6 Small Business Website Mistakes You Need To Fix

Having and maintaining a website can feel like a lot, but it doesn’t have to be overwhelming. Even so, small business website mistakes can happen.

At Boot Digital, we believe it’s important to have a business home base on the internet, where visitors can learn and interact with the people, products or services you provide.

You don’t have to be a webmaster in order to lay a good foundation for your website. But allowing a site to get stale and old, or worse – out of service – can cause issues.

Here are six small business website mistakes that should be fixed if you have them.

Not Having Responsive Code

We all used to access the internet on computers. Now we get it nearly anywhere we want it. Laptops, tablets, and smartphones are daily within grasp.

If your website can’t deliver a quality viewable experience on a phone, laptop, and everywhere in between, you will inevitably have some trouble with people finding it. This leads our list of small business website mistakes.

That’s because Google, the most used search engine, ranks websites based on how they perform across devices.

If yours is hard to read on a phone or loads slowly, Google drops it down lower in search results, below others that perform better.

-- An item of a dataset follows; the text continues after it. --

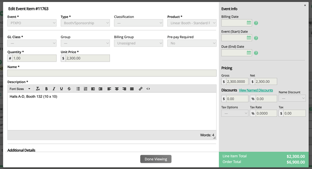Expand the Font Sizes dropdown
Image resolution: width=312 pixels, height=169 pixels.
click(x=20, y=89)
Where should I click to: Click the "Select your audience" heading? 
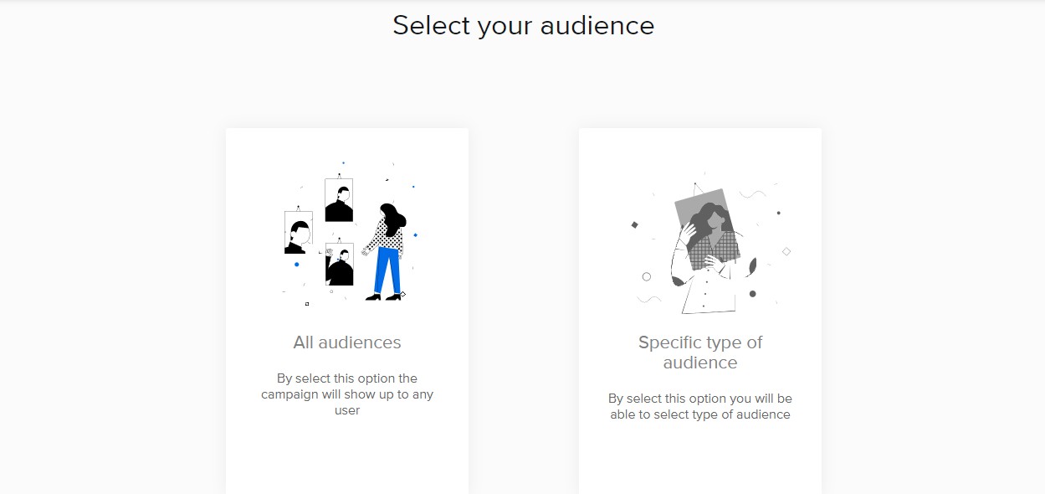(x=523, y=25)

Google is able to do this automatically, and has been doing it for years. So if your site isn’t made to handle different screen sizes, watch out – people searching for products or services like yours will have a harder time finding you. 

Unsecured Websites

Another major site function needed wherever you browse or search is a proper SSL certificate. These free and low-cost items allow visitors to look at your site and even enter information over a secure connection.

Without it, many browsers will put our a warning to the visitor that the site they are on is not secure, and could be dangerous to proceed. Who wants that?

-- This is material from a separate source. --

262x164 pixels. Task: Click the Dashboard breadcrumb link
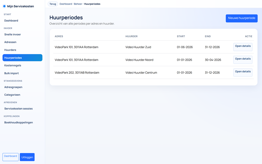[66, 4]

The simple fix for this is to install an SSL certificate, allowing viewers to visit over a secure connection. 

Forgetting About SEO

SEO stands for search engine optimization. We may talk a lot about Google when it comes to sites and relevance in search, but it’s important since it is the world’s most used search engine.

Optimizing a website for search means to structure information on its pages in order to influence search engines like Google to display it as a top result in relevant searches.

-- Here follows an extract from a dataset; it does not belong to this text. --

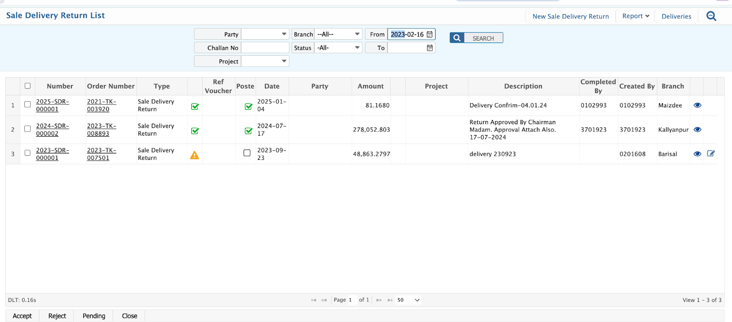Viewport: 732px width, 322px height.
Task: Open the From date calendar picker
Action: [430, 34]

Search engines like Google use an algorithm to read pages 24/7/365. Good SEO practices bring a website closer to conforming to Google’s algorithm.

The better SEO your site has, the more better engines like Google can surface it to people searching for things your website talks about. See how SEO played a role in this business case study.

Old Content

Bringing a website’s SEO on track is necessary and good, but not having recent content hinders this process.

Adding new content in the form of new posts or pages regularly can help you keep a higher level of authority in the eyes of Google and other search engines.

Even updates once a month are better than none at all. 

Site-slowing image sizes and types

Just as important, although technical in nature, are the images on your site.

Using formats that don’t compress or file sizes that are too big can hinder the performance of your website. It can also negatively affect the site’s ranking in Google.

Avoid using images saved in .PNG format and others that do not have any compression over the internet.

Also make sure the images on your site are not overly large in file size. A 1 MB image is much too large of a file in most cases. Moreover, large image files take more time to load over mobile networks on smartphones, and cause Google page rankings to sink. 

Bad links and faulty pages

If you have had a website for a while, make sure to tidy up any website parts that lead to pages that no longer work or have links that have changed.

Dead ends like these negatively affect user experience, and may erode customer trust over time. 

Conclusion

Small business website mistakes can happen to anyone. That’s why it’s important to check what you’re doing, work with a host that you trust, and keep things updated. In time those mistakes will be a thing of the past. This is a concise list of 6 issues to address, but if you think another should be added, send us a message on Instagram or Facebook.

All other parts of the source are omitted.